Sussex County council voted 4-1 on Tuesday to zone six units on about 1.28 acres of land near Bethany, allowing Bethany Court LLC to exceed the maximum density set for a MR, Medium Density Residential District.
Bethany Republican George Cole cast the only dissenting vote on Tuesday, saying the ruling sets a precedent that would allow applicants to exceed density restrictions.
Bethany Court LLC will now have to return to the Planning and Zoning Commission and to state agencies for site-plan approvals for the six units, east of Route 1 in Tower Shores.
“It sends a message,” Cole said of the decision. “It is a very fragile area. To put additional density in there is not acting responsibly.”
The six units on 1.28 acres amounts to 4.7 units an acre, exceeding the allowed density of about four per acre in the MR-district, according to Lawrence Lank, Sussex County’s planning and zoning director.
Lank said, though, that applicants applying for conditional use in the MR district can ask for and be granted up to 12 units per acre. Cole’s fellow councilman, including Republican Vance Phillips and Democrat Dale Dukes — who called the decision “not earth-shattering” — denounced his claims that the ruling would set a precedent.
“Despite the ‘sky is falling’ rhetoric … this is not excessive,” Phillips said. “The notion that this is going to destroy the environment is just playing games.”
The Planning and Zoning Commission, which deferred a decision on the conditional-use application, made an April 13 recommendation on the application that carried several conditions. That recommendation, which was presented to council by Lank on Tuesday, called for only five units to be zoned.

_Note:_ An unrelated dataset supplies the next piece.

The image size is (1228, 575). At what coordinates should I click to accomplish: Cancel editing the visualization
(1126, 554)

But council ultimately approved six, ruling in favor of the applicant, which cited neighboring zoning rulings in its presentation.

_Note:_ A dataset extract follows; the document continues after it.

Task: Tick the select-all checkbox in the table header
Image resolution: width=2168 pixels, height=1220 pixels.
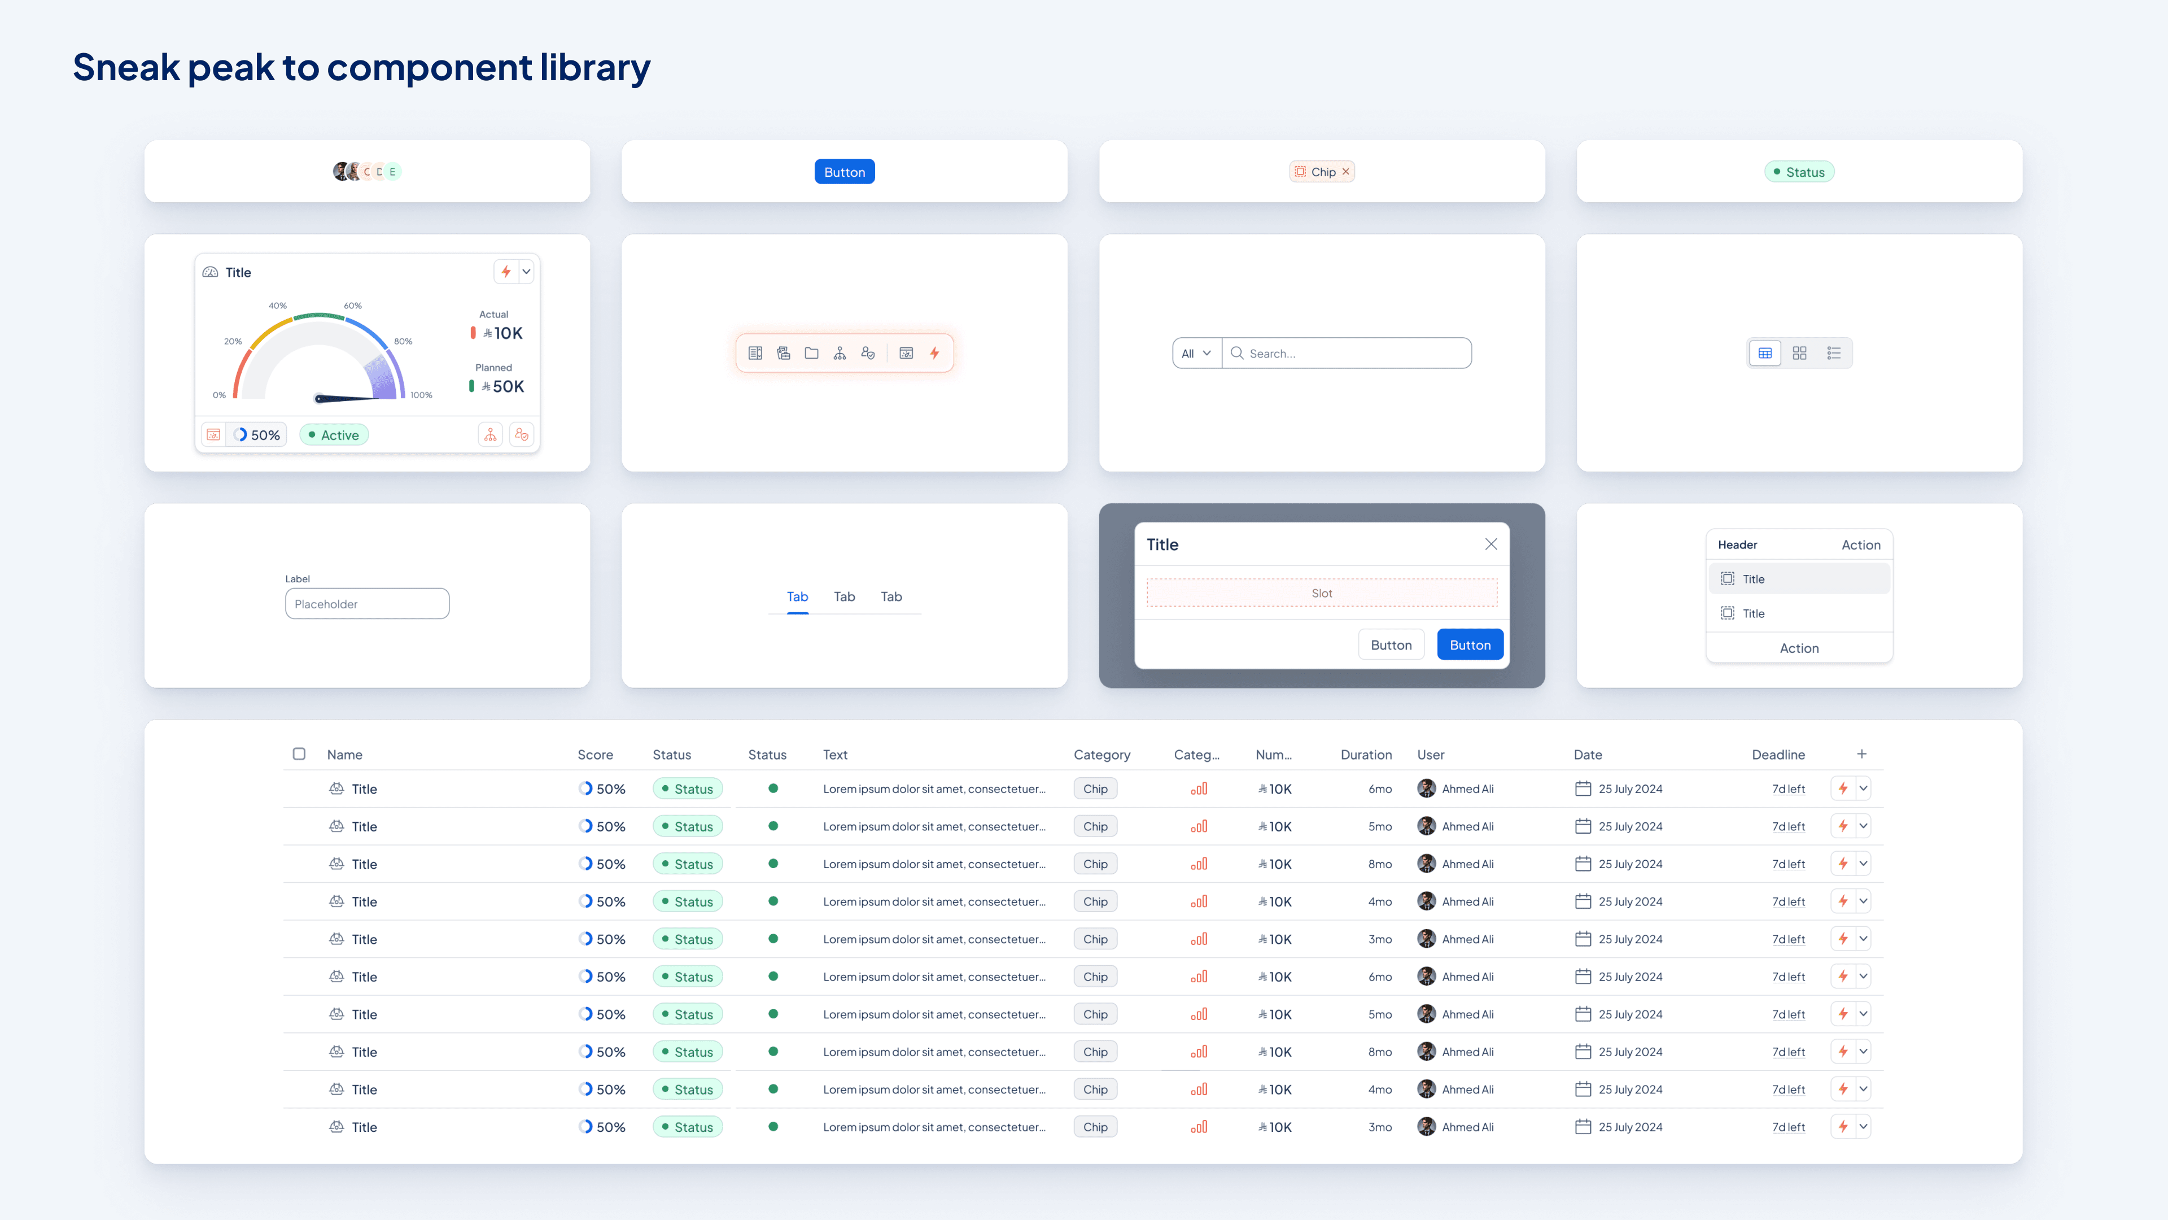Action: click(299, 754)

Presenters on behalf of Bethany Court LLC noted in that presentation that the Atlantic Watergate project was developed at 12.1 units per acre, Indian Harbor Villas was zoned at 15.7 units per acre and the Tower Shores subdivision was zoned at 5.9 units per acre, according to Lank’s report on Tuesday.

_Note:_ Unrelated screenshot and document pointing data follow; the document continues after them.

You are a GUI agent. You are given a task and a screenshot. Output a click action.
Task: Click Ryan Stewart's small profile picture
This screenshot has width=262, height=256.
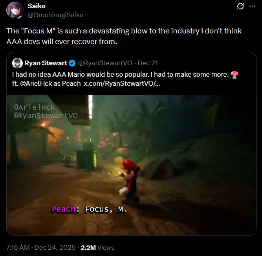click(x=17, y=63)
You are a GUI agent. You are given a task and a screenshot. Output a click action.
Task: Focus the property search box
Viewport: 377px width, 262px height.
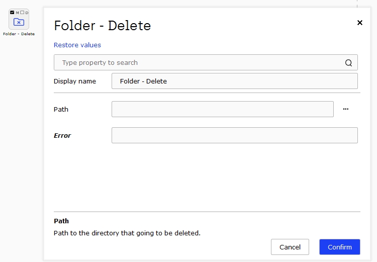[206, 62]
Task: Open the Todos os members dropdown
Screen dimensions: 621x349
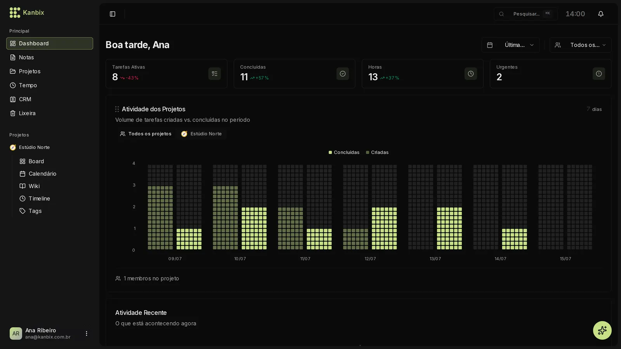Action: coord(581,45)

That report also noted that the Breakwater Beach subdivision was developed as 2.7 units per acre and the Zacharias Cove Subdivision was developed at 1.5 units per acre. The plan, also according to Lank’s report, would include a 600-foot walkway to the beach if approved by DNREC. Also, two sections of wetlands totaling about 3,600 square feet would be left undisturbed if the project is approved as presented.
Despite the “environmentally-sensitive” nature of this application, no one stood in support or opposition of the plan at the commission’s meeting, according to the record.